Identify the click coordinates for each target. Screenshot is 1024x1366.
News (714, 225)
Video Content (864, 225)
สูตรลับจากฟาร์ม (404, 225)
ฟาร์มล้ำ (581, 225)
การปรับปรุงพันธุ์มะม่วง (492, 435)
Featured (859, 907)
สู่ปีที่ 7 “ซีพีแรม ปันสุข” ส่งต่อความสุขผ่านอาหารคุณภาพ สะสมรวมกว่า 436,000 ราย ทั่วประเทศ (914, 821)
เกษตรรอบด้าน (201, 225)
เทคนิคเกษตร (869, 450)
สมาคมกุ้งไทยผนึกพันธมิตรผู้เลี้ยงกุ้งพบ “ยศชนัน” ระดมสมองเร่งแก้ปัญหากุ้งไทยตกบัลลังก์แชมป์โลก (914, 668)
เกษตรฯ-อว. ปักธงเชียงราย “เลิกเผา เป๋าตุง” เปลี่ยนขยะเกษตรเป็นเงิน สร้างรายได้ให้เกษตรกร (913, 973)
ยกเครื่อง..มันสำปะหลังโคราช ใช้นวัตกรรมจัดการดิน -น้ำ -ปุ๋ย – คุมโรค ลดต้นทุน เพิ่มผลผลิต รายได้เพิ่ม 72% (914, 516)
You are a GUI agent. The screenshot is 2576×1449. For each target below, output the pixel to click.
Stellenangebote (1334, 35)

--

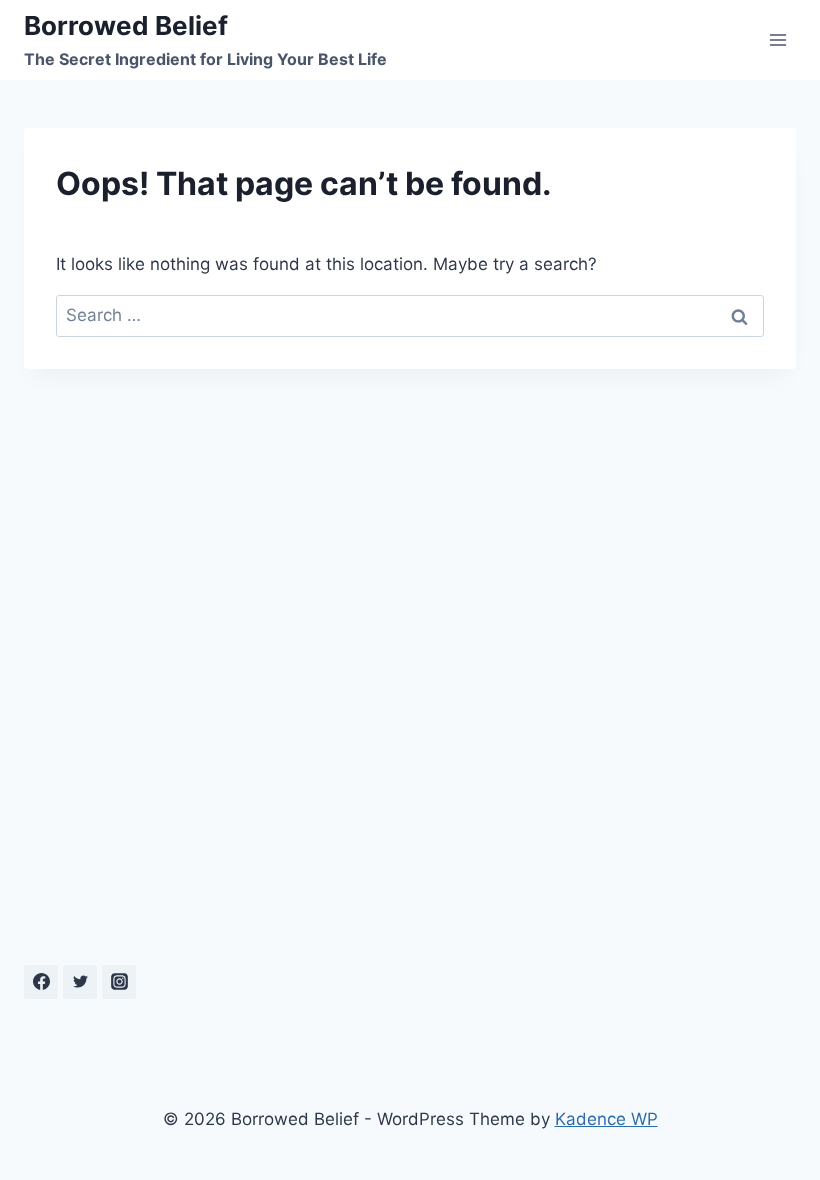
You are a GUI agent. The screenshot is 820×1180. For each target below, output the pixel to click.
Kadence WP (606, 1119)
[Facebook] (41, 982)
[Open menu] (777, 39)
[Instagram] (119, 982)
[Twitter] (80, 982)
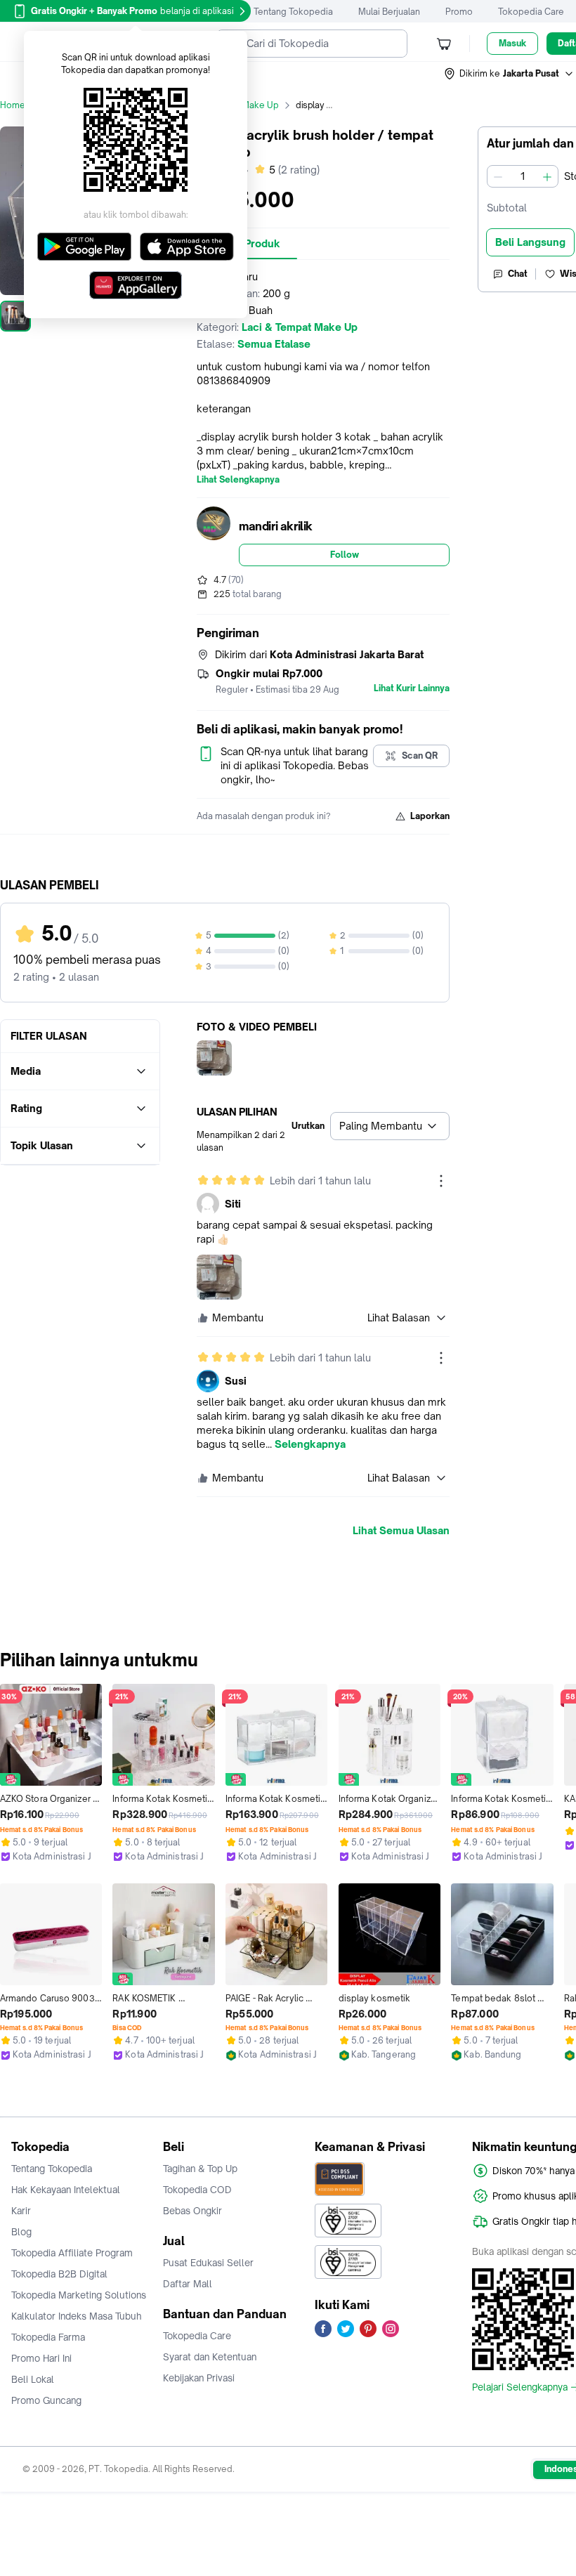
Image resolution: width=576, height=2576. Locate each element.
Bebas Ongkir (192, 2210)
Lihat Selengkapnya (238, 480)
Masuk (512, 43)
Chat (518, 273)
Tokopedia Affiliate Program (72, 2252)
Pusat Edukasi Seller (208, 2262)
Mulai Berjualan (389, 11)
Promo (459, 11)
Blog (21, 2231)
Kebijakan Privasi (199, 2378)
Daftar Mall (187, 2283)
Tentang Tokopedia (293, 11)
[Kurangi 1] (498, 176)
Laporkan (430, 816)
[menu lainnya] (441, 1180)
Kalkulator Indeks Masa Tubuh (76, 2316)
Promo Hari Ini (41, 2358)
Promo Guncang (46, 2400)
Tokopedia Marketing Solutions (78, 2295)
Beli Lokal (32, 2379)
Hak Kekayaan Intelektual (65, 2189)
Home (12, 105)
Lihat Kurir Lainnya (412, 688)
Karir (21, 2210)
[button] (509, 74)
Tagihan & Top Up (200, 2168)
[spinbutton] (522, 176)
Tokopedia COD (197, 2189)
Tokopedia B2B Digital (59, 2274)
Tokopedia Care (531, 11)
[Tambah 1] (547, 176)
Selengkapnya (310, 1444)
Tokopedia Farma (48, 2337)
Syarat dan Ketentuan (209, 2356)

• **WHAT YOU NEED TO DO**: Copy out each line of the material in which the word "below" turns up.

• **RESPONSE AREA**:
You are a GUI agent. The screenshot is 2576×1449. For each target below, output the pixel to click.
You are a GUI agent. The screenshot is 820×1180. For each target below, output the pixel to click.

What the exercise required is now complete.